Records shown
|---|
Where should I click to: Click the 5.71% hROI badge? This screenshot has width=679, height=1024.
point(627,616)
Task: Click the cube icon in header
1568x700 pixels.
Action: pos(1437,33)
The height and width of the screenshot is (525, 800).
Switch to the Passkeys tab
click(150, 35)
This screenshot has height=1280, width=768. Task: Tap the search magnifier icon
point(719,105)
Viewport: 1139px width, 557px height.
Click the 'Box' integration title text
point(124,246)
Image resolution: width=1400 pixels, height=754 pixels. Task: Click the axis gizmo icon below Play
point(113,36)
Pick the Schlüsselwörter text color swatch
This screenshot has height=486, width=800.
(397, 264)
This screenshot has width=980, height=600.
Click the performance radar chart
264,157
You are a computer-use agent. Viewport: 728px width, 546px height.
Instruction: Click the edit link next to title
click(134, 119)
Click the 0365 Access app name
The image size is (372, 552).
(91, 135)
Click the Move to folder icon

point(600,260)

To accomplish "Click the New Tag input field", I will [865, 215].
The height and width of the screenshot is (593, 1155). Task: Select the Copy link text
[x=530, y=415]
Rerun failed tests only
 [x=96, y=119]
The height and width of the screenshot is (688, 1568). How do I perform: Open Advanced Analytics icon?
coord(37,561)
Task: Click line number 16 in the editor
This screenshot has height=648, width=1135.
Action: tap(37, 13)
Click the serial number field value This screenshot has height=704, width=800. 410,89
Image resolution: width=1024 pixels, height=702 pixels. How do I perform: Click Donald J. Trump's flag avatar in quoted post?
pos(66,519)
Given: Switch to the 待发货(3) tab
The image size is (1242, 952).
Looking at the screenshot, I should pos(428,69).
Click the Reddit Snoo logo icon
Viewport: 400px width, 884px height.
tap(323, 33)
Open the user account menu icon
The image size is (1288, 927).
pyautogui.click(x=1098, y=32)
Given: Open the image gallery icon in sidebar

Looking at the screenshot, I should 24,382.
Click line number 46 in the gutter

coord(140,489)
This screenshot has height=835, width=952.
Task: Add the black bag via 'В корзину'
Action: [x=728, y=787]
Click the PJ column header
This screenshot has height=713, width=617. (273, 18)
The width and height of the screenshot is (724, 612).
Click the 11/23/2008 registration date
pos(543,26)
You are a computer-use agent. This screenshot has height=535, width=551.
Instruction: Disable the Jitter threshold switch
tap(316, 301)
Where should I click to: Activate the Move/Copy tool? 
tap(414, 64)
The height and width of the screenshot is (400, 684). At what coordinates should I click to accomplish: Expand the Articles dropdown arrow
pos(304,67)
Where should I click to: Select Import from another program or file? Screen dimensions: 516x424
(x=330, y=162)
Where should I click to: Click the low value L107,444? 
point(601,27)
|---|
About this exercise
Output the material above in full. Change nothing.

Written response
Where should I click to: Click the 5.71% hROI badge? This screenshot has width=679, height=1024.
point(627,616)
Task: Click the cube icon in header
1568x700 pixels.
Action: pos(1437,33)
The height and width of the screenshot is (525, 800).
Switch to the Passkeys tab
click(150, 35)
This screenshot has height=1280, width=768. Task: Tap the search magnifier icon
point(719,105)
Viewport: 1139px width, 557px height.
Click the 'Box' integration title text
point(124,246)
Image resolution: width=1400 pixels, height=754 pixels. Task: Click the axis gizmo icon below Play
point(113,36)
Pick the Schlüsselwörter text color swatch
This screenshot has height=486, width=800.
(397, 264)
This screenshot has width=980, height=600.
Click the performance radar chart
264,157
You are a computer-use agent. Viewport: 728px width, 546px height.
Instruction: Click the edit link next to title
click(134, 119)
Click the 0365 Access app name
The image size is (372, 552).
(91, 135)
Click the Move to folder icon

point(600,260)

To accomplish "Click the New Tag input field", I will [865, 215].
The height and width of the screenshot is (593, 1155). Task: Select the Copy link text
[x=530, y=415]
Rerun failed tests only
 [x=96, y=119]
The height and width of the screenshot is (688, 1568). How do I perform: Open Advanced Analytics icon?
coord(37,561)
Task: Click line number 16 in the editor
This screenshot has height=648, width=1135.
Action: tap(37, 13)
Click the serial number field value This screenshot has height=704, width=800. 410,89
Image resolution: width=1024 pixels, height=702 pixels. How do I perform: Click Donald J. Trump's flag avatar in quoted post?
pos(66,519)
Given: Switch to the 待发货(3) tab
The image size is (1242, 952).
Looking at the screenshot, I should pos(428,69).
Click the Reddit Snoo logo icon
Viewport: 400px width, 884px height.
tap(323, 33)
Open the user account menu icon
The image size is (1288, 927).
pyautogui.click(x=1098, y=32)
Given: Open the image gallery icon in sidebar

Looking at the screenshot, I should 24,382.
Click line number 46 in the gutter

coord(140,489)
This screenshot has height=835, width=952.
Task: Add the black bag via 'В корзину'
Action: [x=728, y=787]
Click the PJ column header
This screenshot has height=713, width=617. (273, 18)
The width and height of the screenshot is (724, 612).
Click the 11/23/2008 registration date
pos(543,26)
You are a computer-use agent. This screenshot has height=535, width=551.
Instruction: Disable the Jitter threshold switch
tap(316, 301)
Where should I click to: Activate the Move/Copy tool? 
tap(414, 64)
The height and width of the screenshot is (400, 684). At what coordinates should I click to accomplish: Expand the Articles dropdown arrow
pos(304,67)
Where should I click to: Select Import from another program or file? Screen dimensions: 516x424
(x=330, y=162)
Where should I click to: Click the low value L107,444? 
point(601,27)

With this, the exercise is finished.